The importance of safety in the workplace has rightfully been on the rise in past years. In 2004-05 there were 135,515 reported serious injury claims throughout Australia, a figure that dropped to 113,965 in 2013-14. Similarly, the number of workplace fatalities dropped from 259 in 2003 to 182 in 2016.
While this is definitely a move in the right direction, much of these reductions can be attributed to improved policies and technology over the years. The fact that injuries and fatalities remain in the workplace at all can be due to policies not being followed adequately and consistently – that is, the safety culture not aligning with the systems in place, and policies not being met with satisfactory action.
There’s a range of benefits to establishing a leading safety culture. With workplace injuries costing employers approximately $1.6 billion annually, huge costs are saved if incidents are lowered. There is also a flow on affect as productivity improves and retention rates increase.
Furthermore, businesses benefit from a having a reputation of a positive safety culture as there is a growing interest in social responsibility amongst corporations in Australia.
Nine broad behaviours have been identified by the Construction Safety Competency Framework as effective actions to develop a leading safety culture.
- Communicate company values
The values and attitudes that a company holds towards safety need to be relayed to employees through health and safety policy statements, posters, talks, regular reinforcement and other corporate communication methods.
- Demonstrate leadership
Management should aim to motivate others in achieving these safety outcomes, and messages and behaviours must be consistent. This can be demonstrated through consistent inspections, risk assessments, talks and by management and supervising staff routinely following safety policies themselves.
- Clarify what behaviour is expected
Positive behaviours should be reinforced, and inappropriate behaviour addressed as soon as possible. This can be done through emails, memos, meetings and informal meetings.
- Personalise safety outcomes
Injuries and other incidents should be addressed through personal means where possible. For example, providing statistics surrounding workplace injuries may be less effective in the office or on the job site than outlining the damaging effect a workplace injury may have on a small family.
- Develop positive safety attitudes
Employees should feel empowered in their workplace to foster positive attitudes that value safety and overall well-being over profit and business. This means discouraging a workplace mentality that ignores safety procedures when under pressure or working to a deadline.
Employees should be encouraged to take ownership of their own safety and the implementation of proper procedures to ensure the safety of their co-workers.
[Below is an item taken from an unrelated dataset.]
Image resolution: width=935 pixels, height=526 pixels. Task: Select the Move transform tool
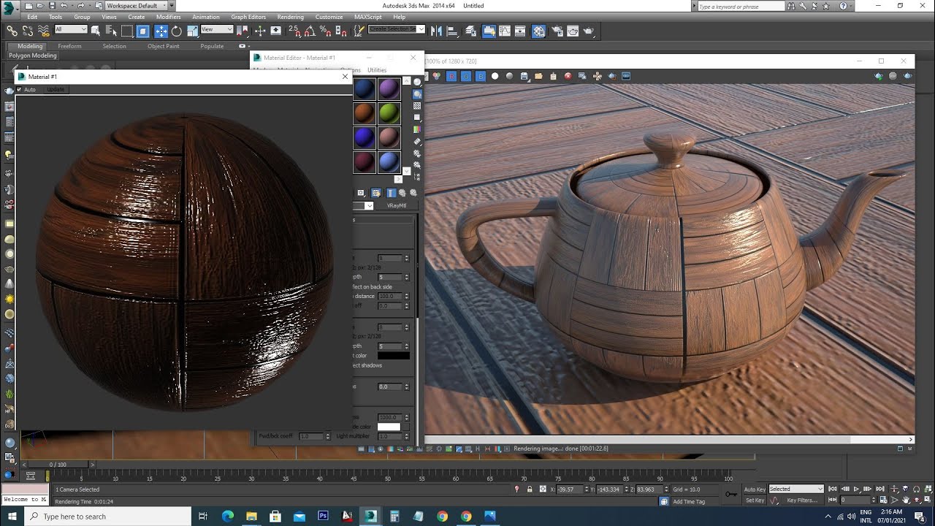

Management staff can engage employees in building a positive safety culture by actively gaining their input on safety issues, rewarding good safety procedures through staff events and support of those who speak out on issues and hazards.
- Increase hazard awareness and knowledge of preventative behaviours
Ensuring employees understand the possible health and safety outcomes associated with their own actions and behaviour can build a solid safety culture. Clear communication and taking a collaborative approach to identifying risks can make employees aware of possible health and safety risks directly related to their behaviour.
- Improve understanding of safety management systems
The greater the knowledge an employee has on hazards and the ways they can be managed, the better equipped they are to deal with potentially dangerous situations in the workplace. They will be able to respond to hazards with action that complies with WHS policies and contribute to creating a leading safety culture.
- Monitor and review
Safety practices are dynamic and businesses should be consistently looking to take on feedback and new findings to refine their behaviours in order to establish a leading safety culture.